- Dataset records:
────────────────

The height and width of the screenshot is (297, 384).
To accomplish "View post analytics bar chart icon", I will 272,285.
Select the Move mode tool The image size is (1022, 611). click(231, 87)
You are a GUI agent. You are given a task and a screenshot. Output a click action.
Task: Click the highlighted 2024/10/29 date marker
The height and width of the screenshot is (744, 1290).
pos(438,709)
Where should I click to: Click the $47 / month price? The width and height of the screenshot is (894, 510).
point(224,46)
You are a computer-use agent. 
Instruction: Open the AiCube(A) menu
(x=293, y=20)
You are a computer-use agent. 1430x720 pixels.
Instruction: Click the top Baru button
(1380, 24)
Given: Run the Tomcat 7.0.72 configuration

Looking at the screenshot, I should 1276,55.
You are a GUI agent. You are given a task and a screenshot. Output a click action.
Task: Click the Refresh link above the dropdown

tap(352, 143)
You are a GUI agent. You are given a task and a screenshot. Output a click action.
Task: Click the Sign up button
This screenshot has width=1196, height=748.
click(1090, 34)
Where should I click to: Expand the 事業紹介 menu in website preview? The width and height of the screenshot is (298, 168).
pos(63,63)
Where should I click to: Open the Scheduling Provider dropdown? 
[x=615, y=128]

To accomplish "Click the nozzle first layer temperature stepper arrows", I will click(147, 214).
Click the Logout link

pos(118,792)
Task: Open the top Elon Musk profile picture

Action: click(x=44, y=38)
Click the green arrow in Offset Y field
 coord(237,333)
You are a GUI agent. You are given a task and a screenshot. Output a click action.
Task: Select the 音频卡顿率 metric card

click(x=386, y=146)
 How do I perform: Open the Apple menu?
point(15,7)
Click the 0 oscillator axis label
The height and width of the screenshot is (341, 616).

────────────────

- STATED TASK: Can you rename each "GUI agent" in the records above to "UI assistant" and keep every other part as it stands?

- RESULT FOR THIS TASK:
The height and width of the screenshot is (297, 384).
To accomplish "View post analytics bar chart icon", I will 272,285.
Select the Move mode tool The image size is (1022, 611). click(231, 87)
You are a UI assistant. You are given a task and a screenshot. Output a click action.
Task: Click the highlighted 2024/10/29 date marker
The height and width of the screenshot is (744, 1290).
pos(438,709)
Where should I click to: Click the $47 / month price? The width and height of the screenshot is (894, 510).
point(224,46)
You are a computer-use agent. 
Instruction: Open the AiCube(A) menu
(x=293, y=20)
You are a computer-use agent. 1430x720 pixels.
Instruction: Click the top Baru button
(1380, 24)
Given: Run the Tomcat 7.0.72 configuration

Looking at the screenshot, I should 1276,55.
You are a UI assistant. You are given a task and a screenshot. Output a click action.
Task: Click the Refresh link above the dropdown

tap(352, 143)
You are a UI assistant. You are given a task and a screenshot. Output a click action.
Task: Click the Sign up button
This screenshot has width=1196, height=748.
click(1090, 34)
Where should I click to: Expand the 事業紹介 menu in website preview? The width and height of the screenshot is (298, 168).
pos(63,63)
Where should I click to: Open the Scheduling Provider dropdown? 
[x=615, y=128]

To accomplish "Click the nozzle first layer temperature stepper arrows", I will click(147, 214).
Click the Logout link

pos(118,792)
Task: Open the top Elon Musk profile picture

Action: click(x=44, y=38)
Click the green arrow in Offset Y field
 coord(237,333)
You are a UI assistant. You are given a task and a screenshot. Output a click action.
Task: Select the 音频卡顿率 metric card

click(x=386, y=146)
 How do I perform: Open the Apple menu?
point(15,7)
Click the 0 oscillator axis label
The height and width of the screenshot is (341, 616).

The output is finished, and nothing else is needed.